Отрывок —
>>>>

Сообщество как городская практика — страница 2 из 45

Является ли все это ностальгическими сетованиями по утраченному сообществу? Ностальгия и сообщество идут рука об руку, поскольку ностальгия придает смысл актуальным переживаниям самости и идентичности. Как утверждают Шон Филд и Фелисити Суонсон (Field and Swanson 2007: 11),

расхожие культурные мифы… наиболее значимым образом… наделяют людей аппаратом терминов и верованиями для того, чтобы понимать множество вызовов большого города и справляться с ними. Наше чувство самости и наши идентичности находятся в процессе становления посредством целостности и прерывистости, тождественности и различия, сплоченности и вытеснения, приватного и публичного существования (Field and Swanson 2007: 11; см. также Lasch 1991: 120).

Расхожие образы, включая ностальгические репрезентации прошлого, формируют идентичности и наделяют людей способностью к действию. Как отмечала Сельма Лейдесдорфф (Leydesdorff 1994) в своем исследовании воспоминаний еврейского сообщества Амстердама до Второй мировой войны, роль конструкций прошлого, скорее, помогать разыгрывать ситуации здесь и сейчас, нежели отражать, как все было когда-то. Аналогичным образом Джеймс Фентресс и Крис Уикхем отмечают, что «способ порождения и понимания воспоминаний о прошлом у тех или иных социальных групп напрямую указывает на то, как они понимают свое положение в настоящем» (Fentress and Wickham 1992: 126). Само существование подобных общих сюжетов демонстрирует, что сообщество остается «публичным действием» (public doing), согласно определению Ричарда Дженкинса (Jenkins 1996), приведенному, что характерно, в его небольшой книге об идентичности, – хотя при этом оно «конституируется лишь символически», в качестве некоего сообщества, которое больше не существует (Charles and Crow 2012: 400; см. также Morgan 2005: 563–564). Посредством ностальгии фрагментированные сообщества могут представляться целостными и едиными: ностальгия «становится способом создания связей» (Savage et al. 2010: 117) и формирует сюжеты о принадлежности, в основе которых лежит конкретное место. Так что, на мой взгляд, изложенные выше истории восточных берлинцев, италоамериканцев или роттердамцев – это не просто ностальгические сетования по утраченному сообществу.

<<<<

Материал к заданию —

>>>>

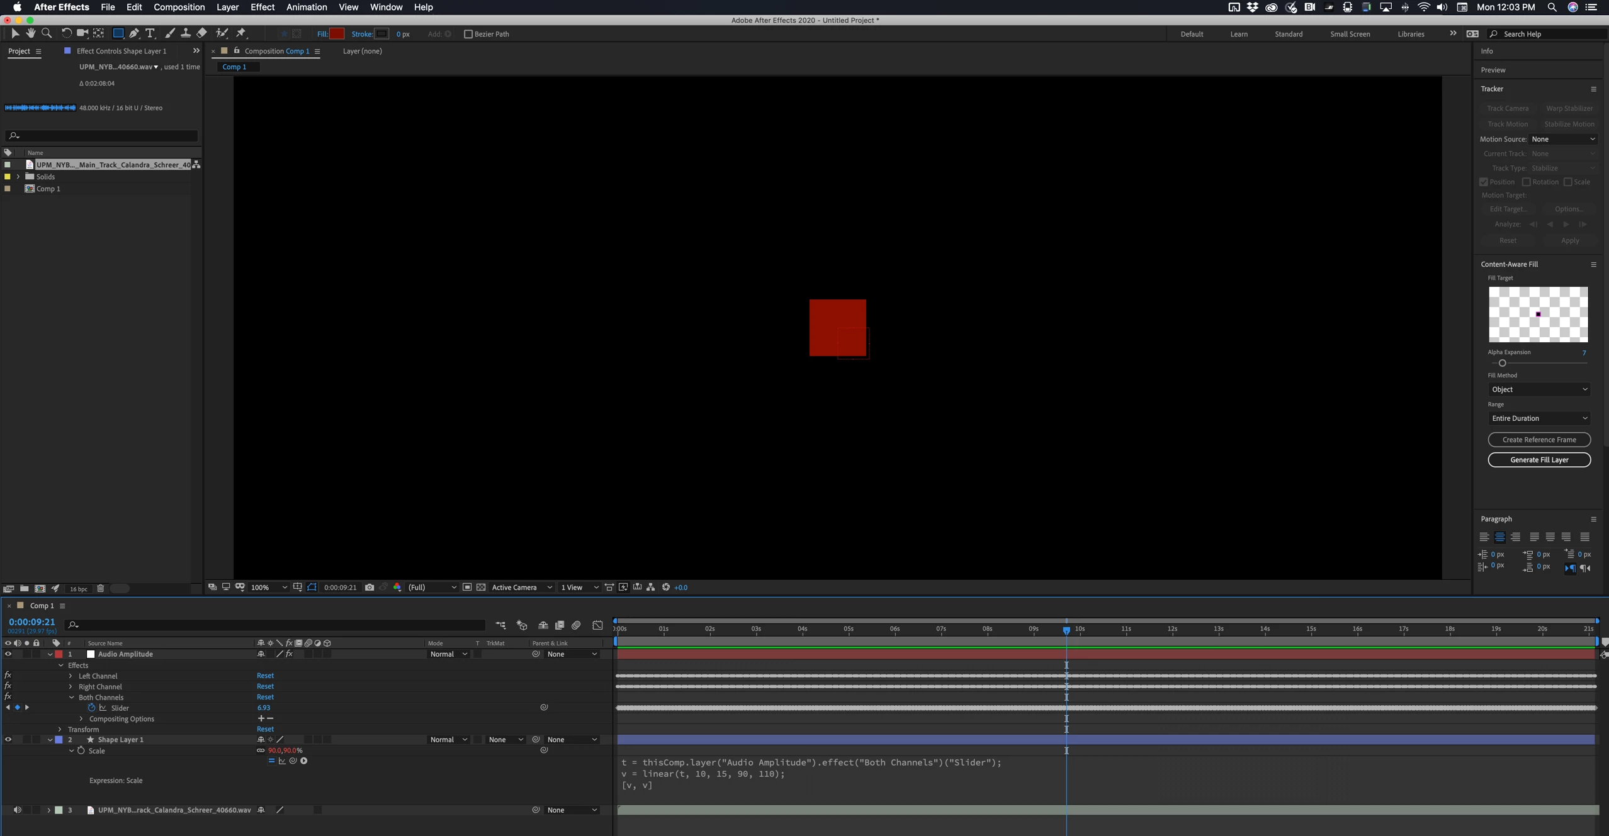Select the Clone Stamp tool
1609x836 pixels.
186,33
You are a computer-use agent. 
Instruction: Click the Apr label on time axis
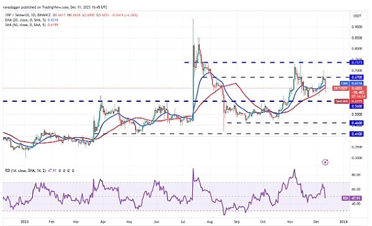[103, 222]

<<<<
>>>>

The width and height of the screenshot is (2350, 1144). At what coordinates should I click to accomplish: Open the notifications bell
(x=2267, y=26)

<<<<

Выполните задания —
a. Объясните, почему, согласно отрывку о сообществе как городской практике, ностальгия и сообщество идут рука об руку. Ответ дайте в одном–трех предложениях.
b. Выпишите из записей без изменений строки: начните со строки, где есть «The width and», и закончите строкой, где есть «(x=2267, y=26)».
Отрывок и записи никак не связаны друг с другом.

Ответы к заданиям —
a. Ностальгия и сообщество идут рука об руку, потому что ностальгия придает смысл актуальным переживаниям самости и идентичности.

b.
The width and height of the screenshot is (2350, 1144). At what coordinates should I click to accomplish: Open the notifications bell
(x=2267, y=26)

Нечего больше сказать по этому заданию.